He moved away from the tower to one of the sitting areas closest to the outer wall. He crouched down so he was completely hidden from view, then returned the phone to his ear.

“Not a good time,” he whispered.

“Are you inside yet?” she asked.

“Working on it.”

“And no one’s seen you?”

“The plan is not to be seen.”

“Right. I just thought that since you have
no
idea what you’re looking for, you might have already screwed up.”

“Appreciate the confidence. But I don’t really have time for the I’m-smarter-than-you talk right now.”

“Try apartments zero-four dash twenty-one and zero-five dash twenty-one. West tower.”

“What?”

“Zero-four twenty-one or zero-five twenty-one,” she said. “West tower. Is there a problem with the connection?”

“Why there?”

He could almost hear her smile on the other end. “Thought it might be easier if you knew where you were going, so I dug a little and found a list of tenants for the Quayside Villas.”

“Why those two?”

“Everything in the building is rented by individuals or corporations. All the owners check out as legitimate. All except the owners of those two apartments. Each is owned by a separate corporation. The funny thing is neither corporation exists. Interesting that out of all the apartments in the building, those two would be one on top of another.”

“That doesn’t necessarily mean Markoff meant either one.”

“Have you been able to do a signal check?” she asked.

He paused. “It’s coming from inside the west tower.”

“Well then. My work here is done,” she said.

CHAPTER

“I’M GOING IN,” QUINN TOLD NATE ONCE HE HAD HIS

earpiece back in.

“Are you sure?”

“Yes,” Quinn said. “Hold your position and monitor the security station.”

“Got it.”

Quinn moved back through the maze of plants to the main pathway. Just beyond was the private patio of the apartment nearest the tower door. The gray stone wall that enclosed it created an area about twenty feet deep by fifteen wide. A wrought-iron patio table and set of matching chairs sat off to the left. Stuck through a hole in the middle of the table was an opened dark umbrella currently shading the patio furniture from nothing but the stars. Lining one of the walls were several small pots of flowers. At the far end was the sliding glass door entrance to the apartment, the blinds pulled only halfway closed.

Inside, the apartment was dark. Still, Quinn was able to make out what looked to be a couch and an entertainment console. Beyond that, the room plunged into total black.
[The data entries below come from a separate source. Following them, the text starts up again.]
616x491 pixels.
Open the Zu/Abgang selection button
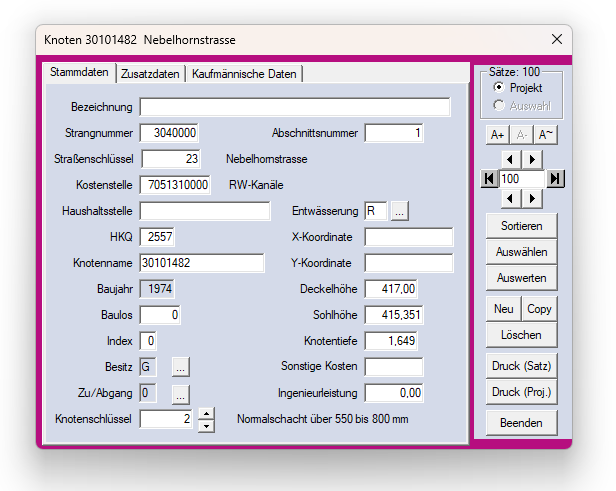179,393
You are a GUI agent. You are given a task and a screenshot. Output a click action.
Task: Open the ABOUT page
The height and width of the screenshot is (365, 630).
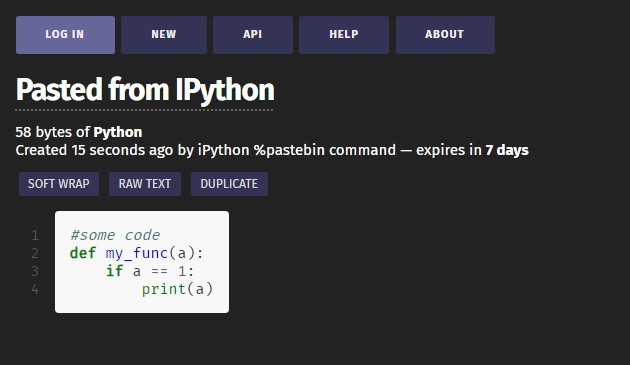click(x=445, y=35)
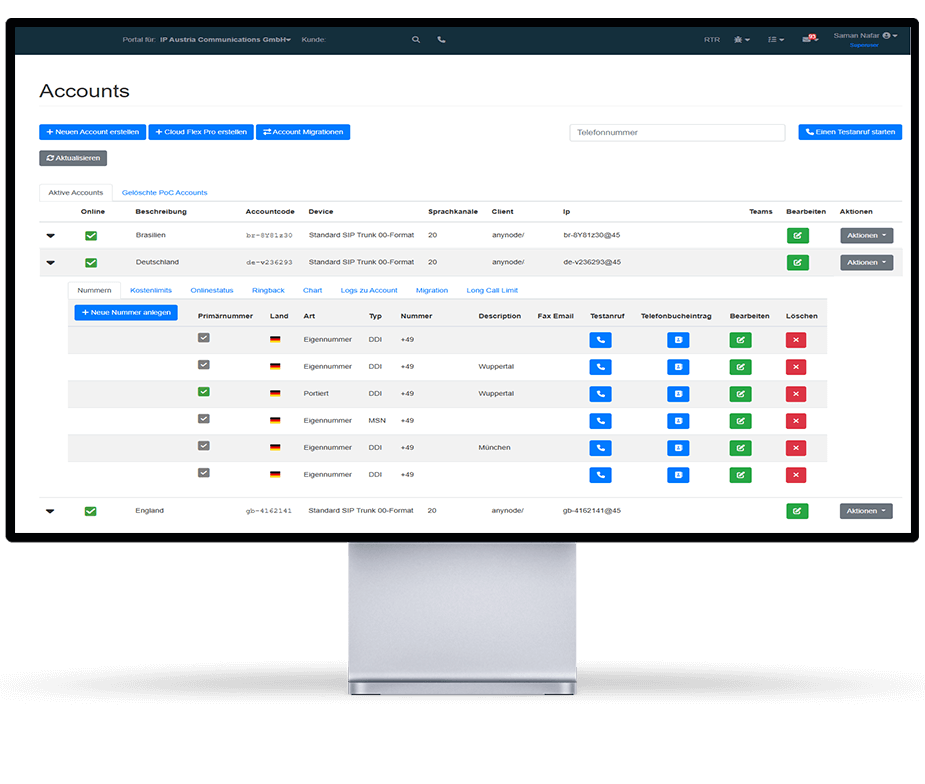Edit the England account

797,511
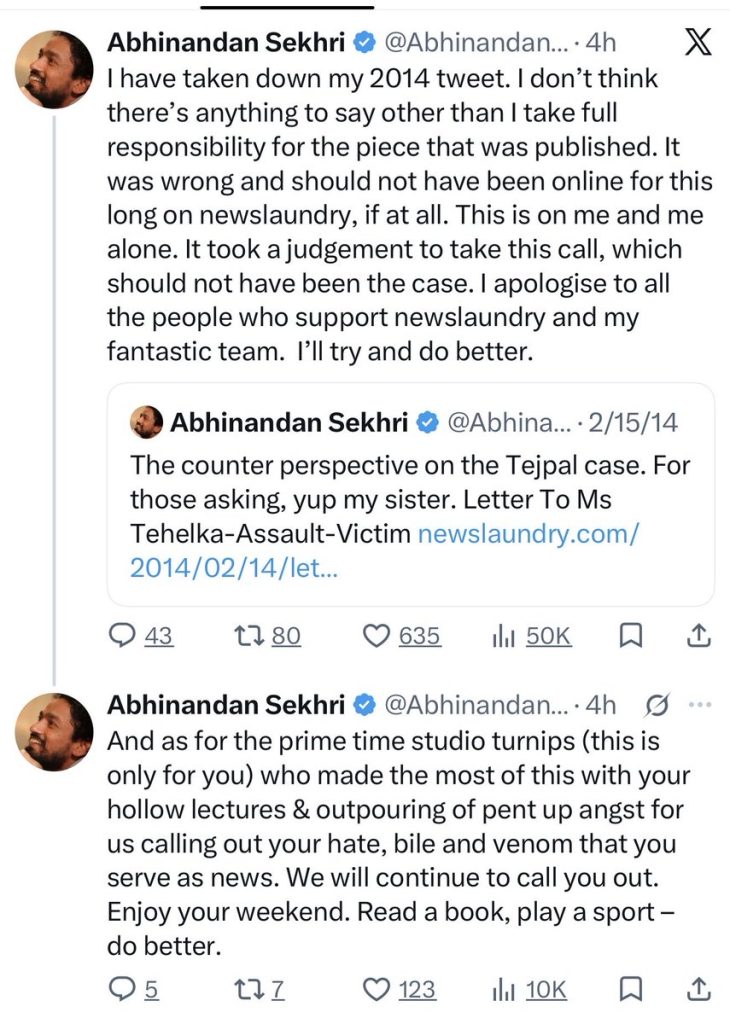Screen dimensions: 730x1024
Task: Share the second tweet via upload icon
Action: tap(698, 989)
He was sure he could get in, but there were two problems. The first and most obvious was that someone might be home, while the second was the apartment’s proximity to the security camera. Either one was a reason to move on.

He made his way left to the next private patio. More furniture, this time made of wood. There was even a lounge similar to those on the main deck. But whoever lived in this apartment didn’t appear to be a gardener. There were no plants or flowers, just the furniture and a small hibachi grill pulled under the overhang near the door. Again the blinds were not completely closed, but the angle of the building prevented most of the exterior light from shining in, so Quinn could see little beyond the glass. He got the impression, though, that whoever lived there wasn’t a big fan of the outdoors and had used their portion of the deck sparingly at best.

Patio number three was similar to the first one. Furniture and plants. Only this time, a curtain was drawn across the glass door.

Quinn glanced back at the second patio, a question on his brow. He walked over to it, looked left and right, then hopped the wall.

He paused for a second, waiting to see if there was any response from inside. Nothing.

“Check,” he said.

“No change,” Nate told him.

Quinn scanned the patio again to make sure there was nothing he had missed, then pulled out his cell phone. He accessed the camera menu and switched it to thermal sensor, maximum strength. The image on the screen went dark. Quinn held his hand up in front of the lens to test, and was greeted with the image of a bright white hand on the screen.

He turned the camera toward the apartment. The screen remained dark. The range on the sensor was spec’d out at one hundred feet, so either the place was a lot bigger than he thought it was, or no one was home.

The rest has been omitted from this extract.